Herding/Social Proof
This is probably the most common. It involves following the crowd instead of independent analysis. It leads to buying at market peaks and selling at troughs. A common example jumping on a “hot stock” everyone is talking about on social media or hyping up. We’ve seen this plenty of times – in fact, there is a very term ‘meme stock’ that alludes to this.
Anchoring Bias
This is relying too heavily on the first piece of information you get. Not just buying a stock just because you heard a ‘hot tip’ but it can also involve ignoring new data or overvaluing historical prices.
Recency Bias
This involves giving more weight to recent events than long-term trends. You may either buy a stock that’s been sold down when investors have hope things will improve, such as if the CEO is replaced. Or you may sell a stock when an incident like a cyber attack occurs and you think that should change your entire thesis.
Confirmation Bias
This bias is not unique to the stock market. It involves seeking information that confirms your existing beliefs and/or being blind to information that does not. So you may fall into the trap of overlooking warning signs or contradictory data.

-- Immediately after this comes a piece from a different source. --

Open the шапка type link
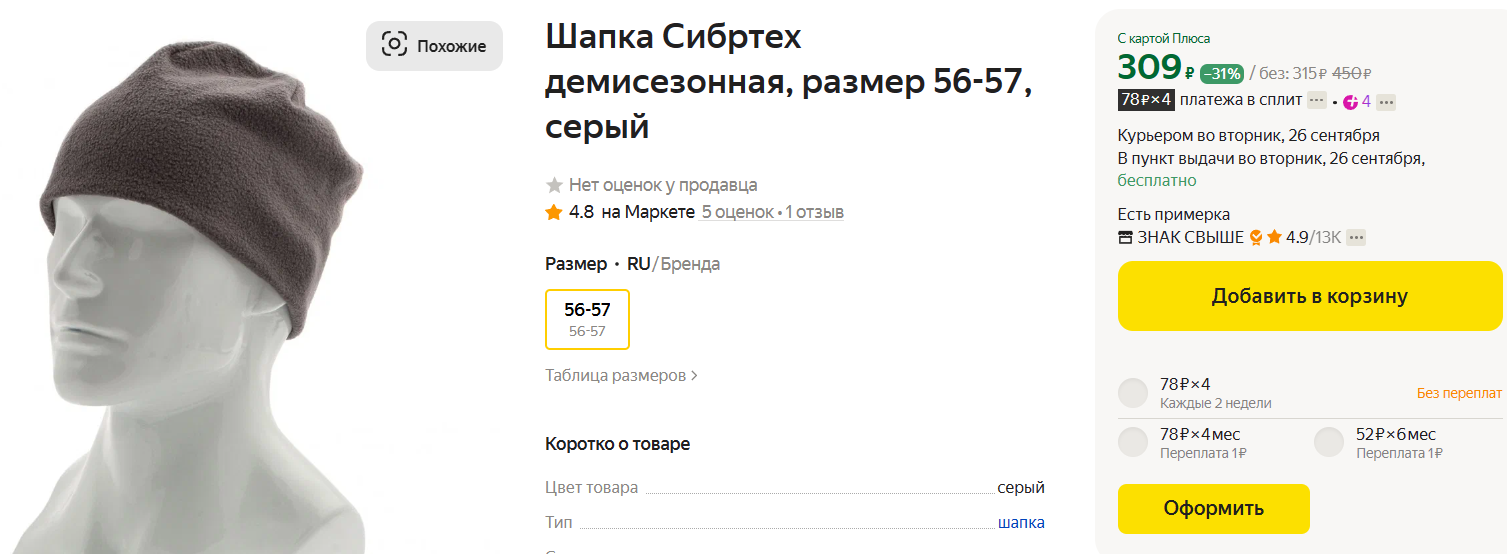This screenshot has height=554, width=1507. 1021,522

So, How to Mitigate Biases?
In our view, the best way is having a long-term investment plan and sticking to it. The plan should involve diversification (in terms of stocks and asset classes generally) to reduce emotional decision-making.
From time to time, a rebalance of the portfolio may be appropriate, but do it mechanically rather than emotionally. Seek objective data, not just opinions from social media or friends. And consider working with a financial adviser to provide a rational check.
How to structure an investment plan to avoid biases?
An investment plan needs to consider multiple asset classes, whatever time horizon suits investors (but it should be in years rather than weeks or months) and the eventual goal of an investor (i.e. for growth or income). Within stocks there should be a ‘balance’ between domestic & international equities, large & small caps and growth & income stocks.
This may seem like common sense, but you’d be surprised how often investors fail to take them into account and just buy on the hype.
Many studies suggest that asset allocation explains ~90% of a portfolio’s long-term return variability, while stock selection explains only ~10%. That shows how critical it is to get allocation right, even more than picking “hot stocks.”